I can understand the logic behind a cross validation style approach: Fit the model on 70% of the data, and see if the predicted errors (i.e. residuals) from the other 30% of the data is Normally Distributed (i.e. using QQ plots or Kolmogorov-Smirnov).
But how can you simulate completely new pairs of data points ($x_i, y_i$) and use them to test if the model assumptions are being met? And how will this help?

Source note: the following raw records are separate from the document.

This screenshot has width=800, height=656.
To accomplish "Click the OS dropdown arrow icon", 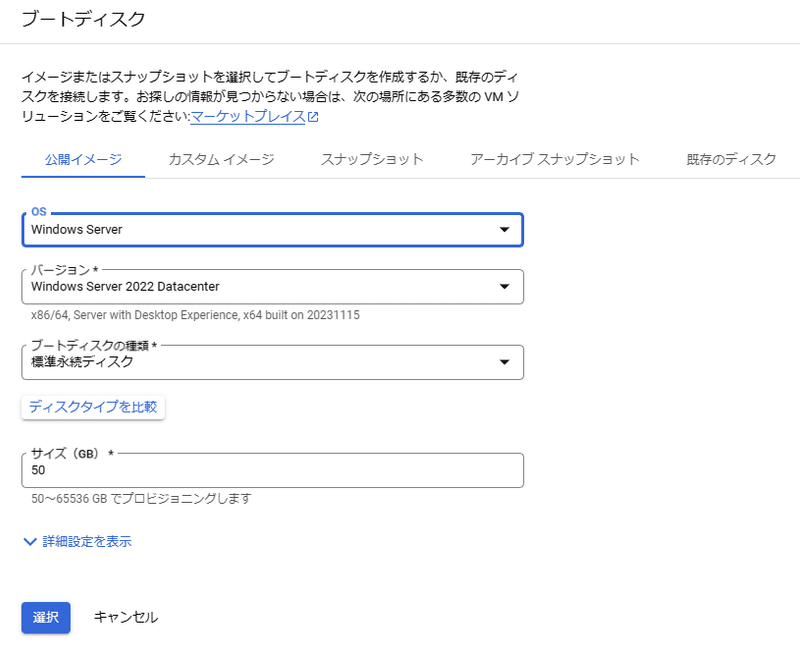I will coord(504,230).
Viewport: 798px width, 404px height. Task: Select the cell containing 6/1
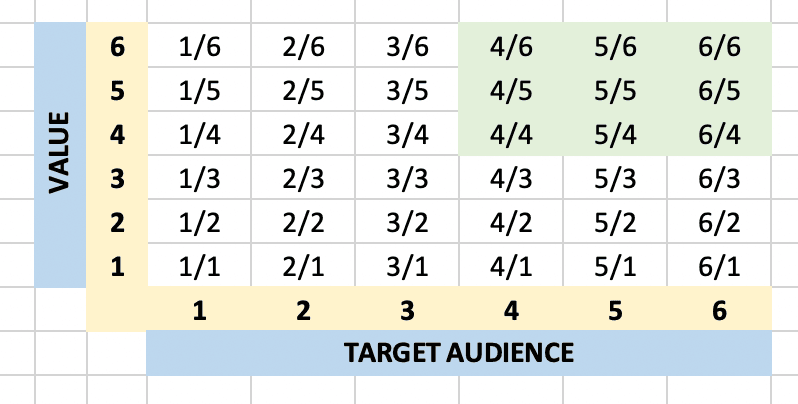(x=719, y=267)
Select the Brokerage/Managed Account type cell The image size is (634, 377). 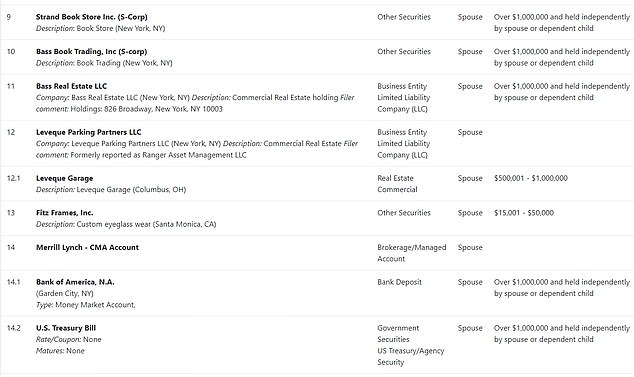tap(412, 253)
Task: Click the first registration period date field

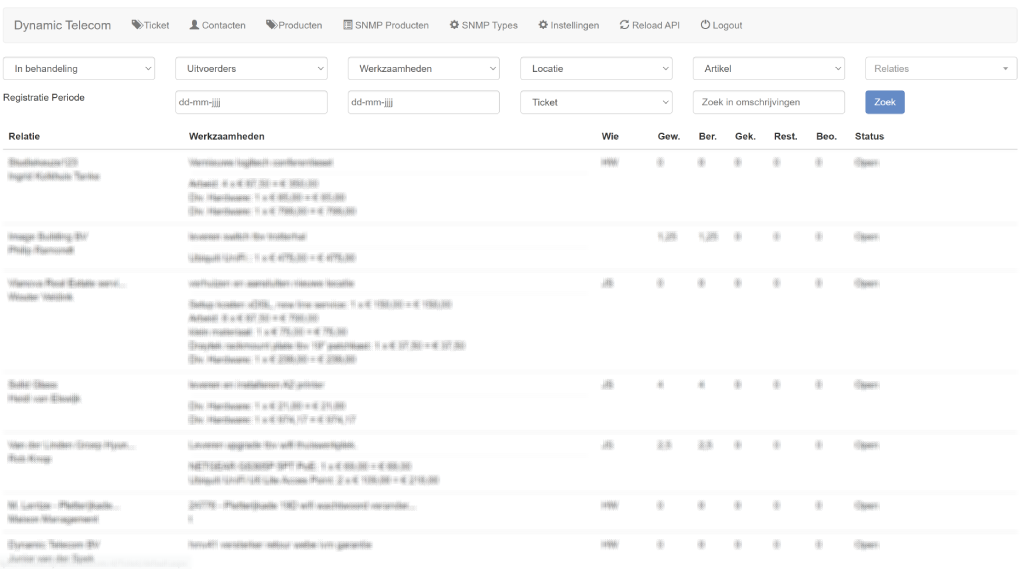Action: point(251,102)
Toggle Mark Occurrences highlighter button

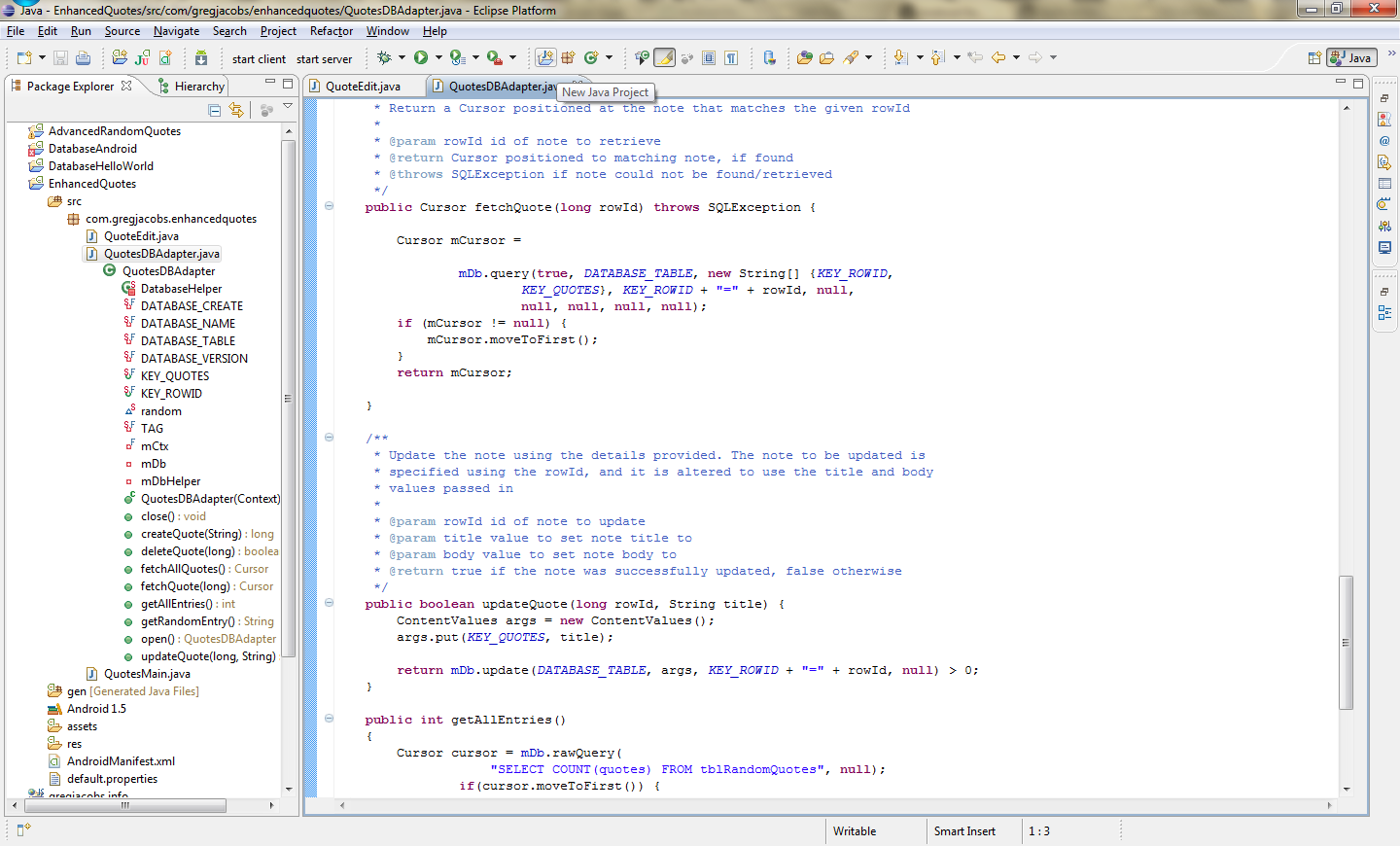(665, 58)
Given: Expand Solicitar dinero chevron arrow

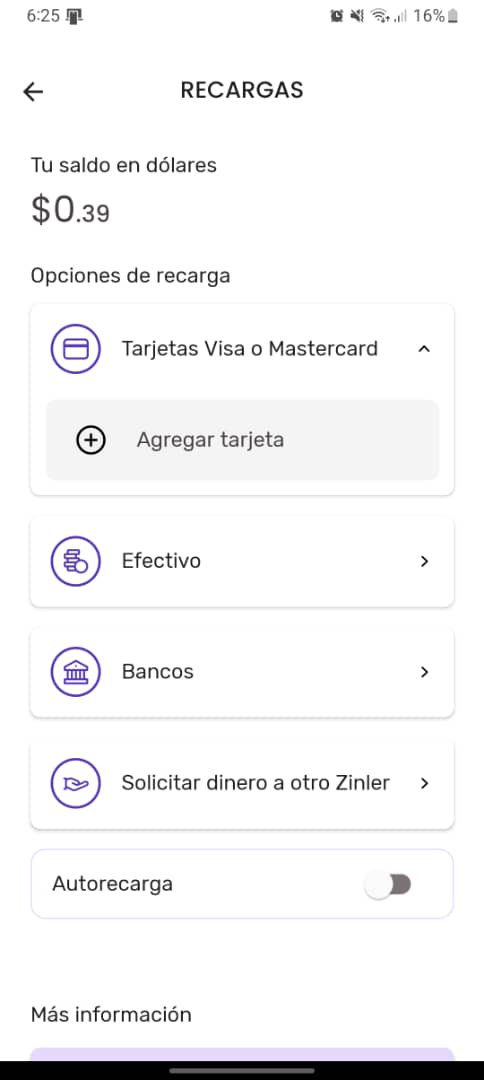Looking at the screenshot, I should point(425,783).
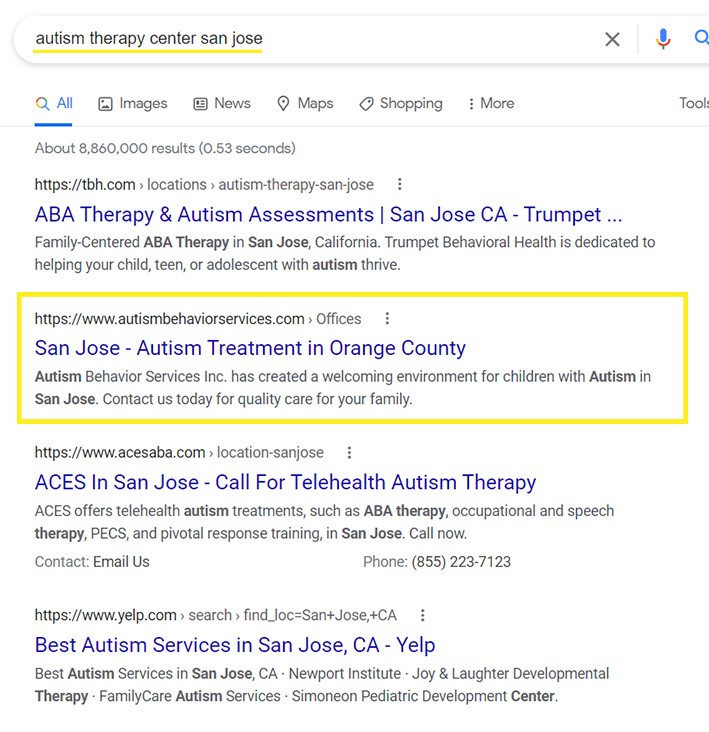Open Trumpet ABA Therapy & Autism Assessments link

tap(328, 215)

- Step 1: For example, I can choose some value of $x_i$ and simulate multiple values of $y_i$ for this $x_i$ . Each $y_i$ will be a random realization from a $N(\hat{\beta}_0 + \hat{\beta}_1x, \hat{\sigma}^2 \left( \frac{1}{n} + \frac{(x - \bar{x})^2}{\sum (x_i - \bar{x})^2} \right))$.
- Step 2: I can then make my model predict the value of each $\hat{y_i}$.

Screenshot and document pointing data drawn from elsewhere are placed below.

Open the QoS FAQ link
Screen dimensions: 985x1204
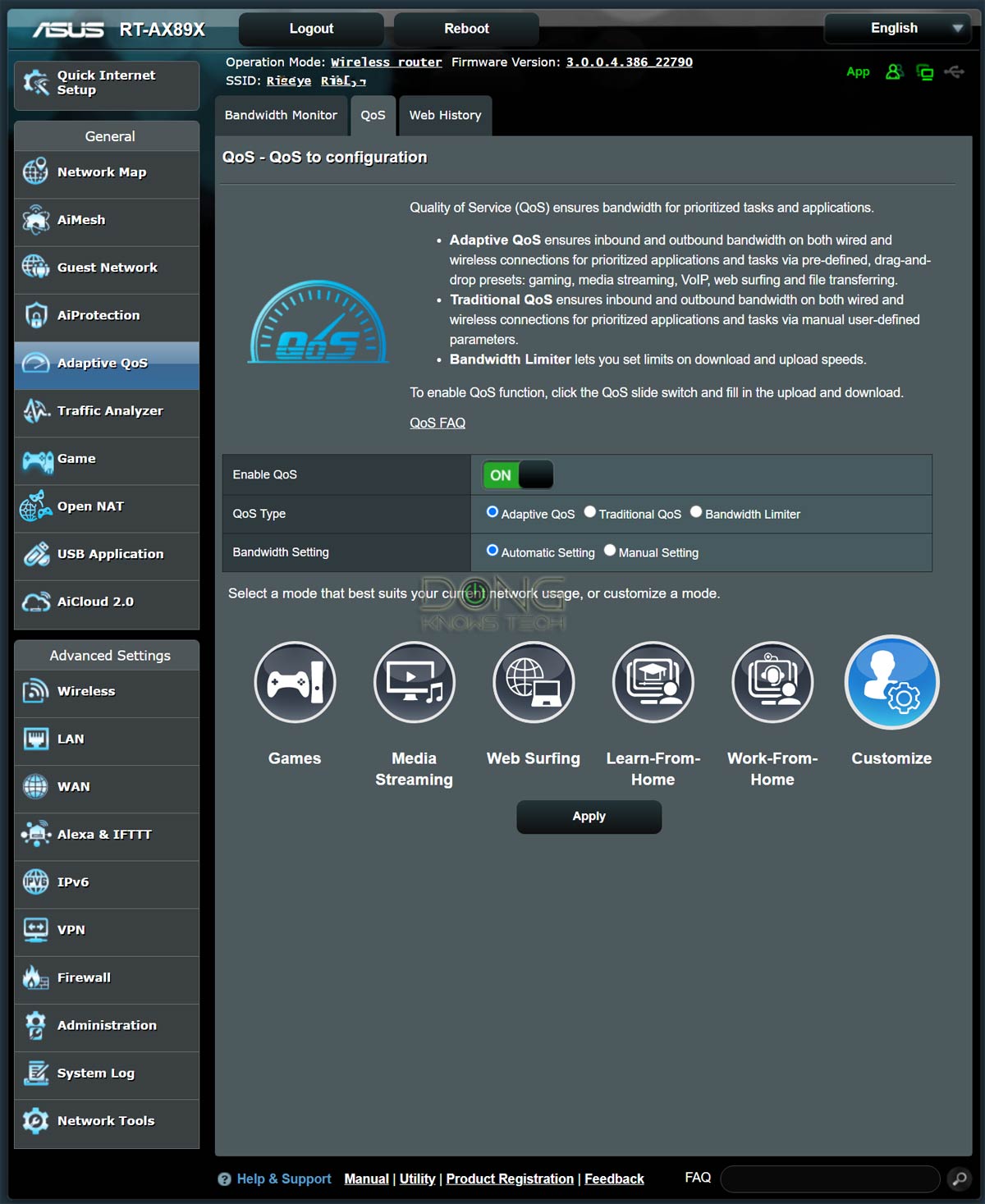pyautogui.click(x=438, y=423)
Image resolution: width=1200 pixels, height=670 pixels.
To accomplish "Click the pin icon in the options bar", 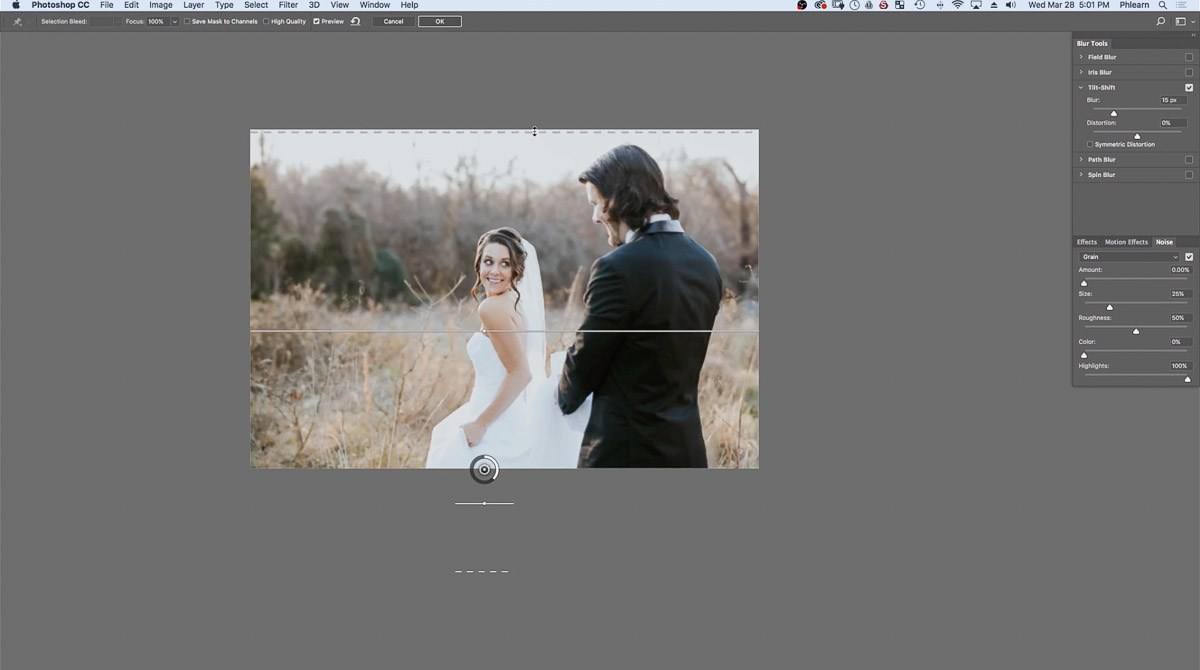I will 17,21.
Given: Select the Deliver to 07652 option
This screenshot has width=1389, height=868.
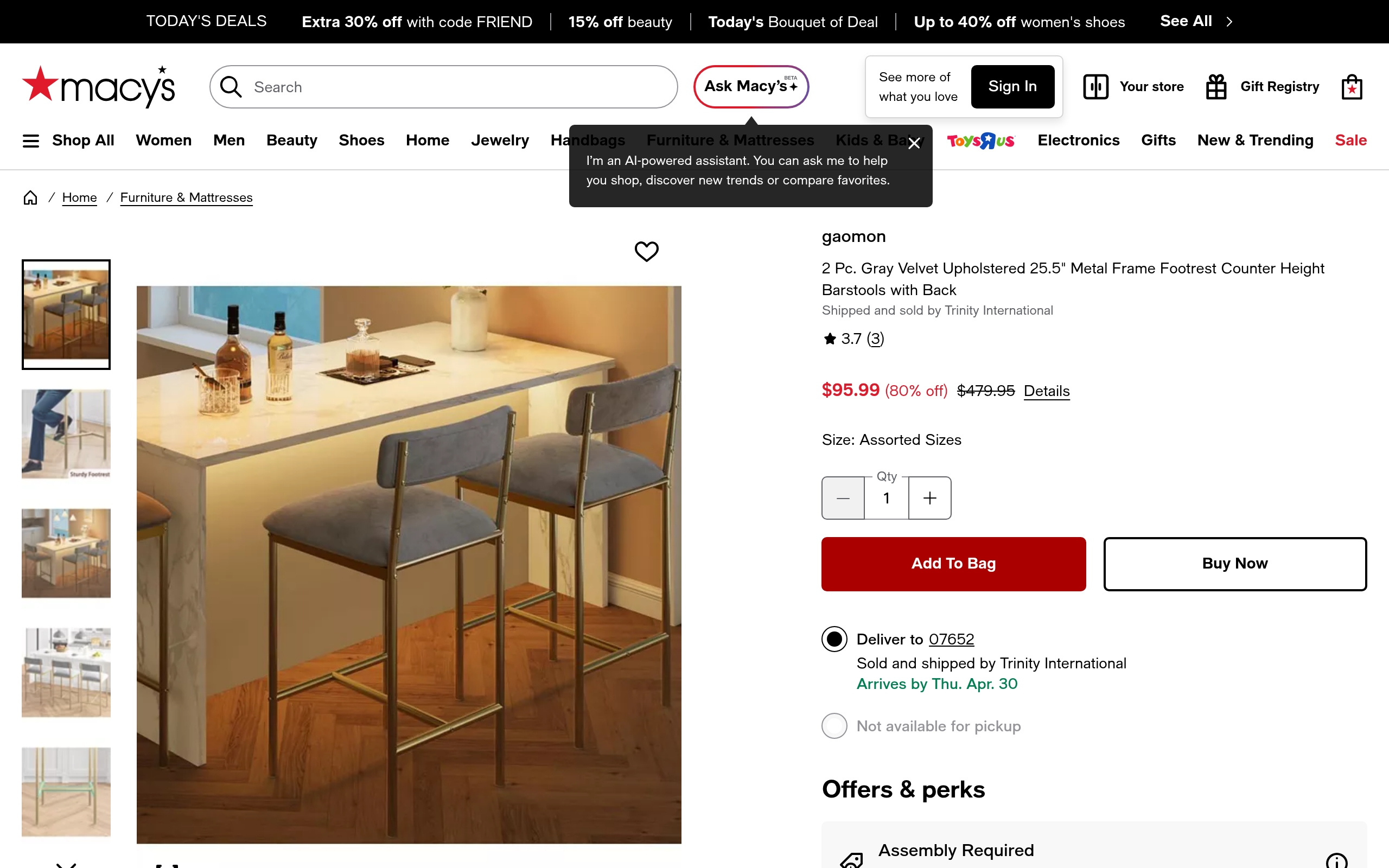Looking at the screenshot, I should (834, 639).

- Step 3: Then, I can check the distribution of all $\hat{y_i}$ to see if they are Normally Distributed
- I can repeat Step 1 - Step 3 for new values of $x_i$ and use a QQ plot to check if all these error/residuals are (collectively) normally distributed.
The way I see it, in this simulation, all $\hat{\epsilon_i} = y_i - \hat{y_i}$ will only be Normally Distributed if my regression model always produces normally distributed $\hat{y_i}$. And my regression model can only produce normally distributed $\hat{y_i}$ if the data used to create the regression model was conditionally normal.
Is this the correct understanding? Or is this a circular argument and the errors from the simulated points will necessarily be normally distributed even if the model assumptions are not met ?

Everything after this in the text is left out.